[Items from a dataset]
------------------------------------------------
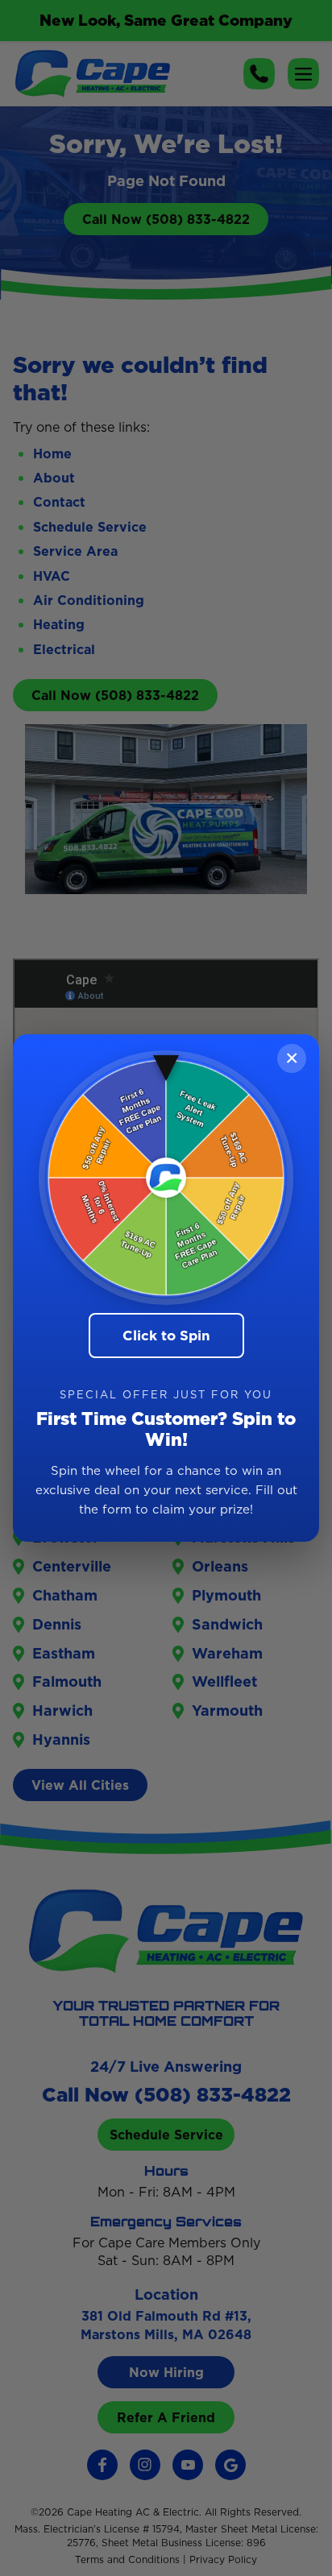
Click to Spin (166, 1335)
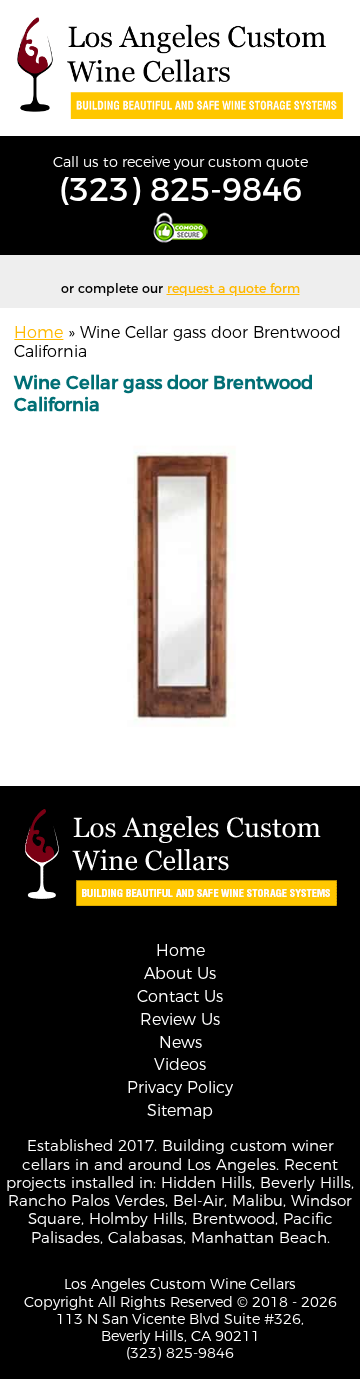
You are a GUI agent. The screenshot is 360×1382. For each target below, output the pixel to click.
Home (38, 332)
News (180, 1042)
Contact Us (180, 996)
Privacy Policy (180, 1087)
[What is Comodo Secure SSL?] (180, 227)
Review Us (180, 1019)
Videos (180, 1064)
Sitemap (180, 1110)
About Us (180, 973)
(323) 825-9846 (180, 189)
------------------------------------------------
▸ **About this exercise**: Although the records contain pictures, transcribe only their text, exactly as written.

▸ **Problem solution**:
Click to Spin (166, 1335)
You are a GUI agent. The screenshot is 360×1382. For each target below, output the pixel to click.
Home (38, 332)
News (180, 1042)
Contact Us (180, 996)
Privacy Policy (180, 1087)
[What is Comodo Secure SSL?] (180, 227)
Review Us (180, 1019)
Videos (180, 1064)
Sitemap (180, 1110)
About Us (180, 973)
(323) 825-9846 (180, 189)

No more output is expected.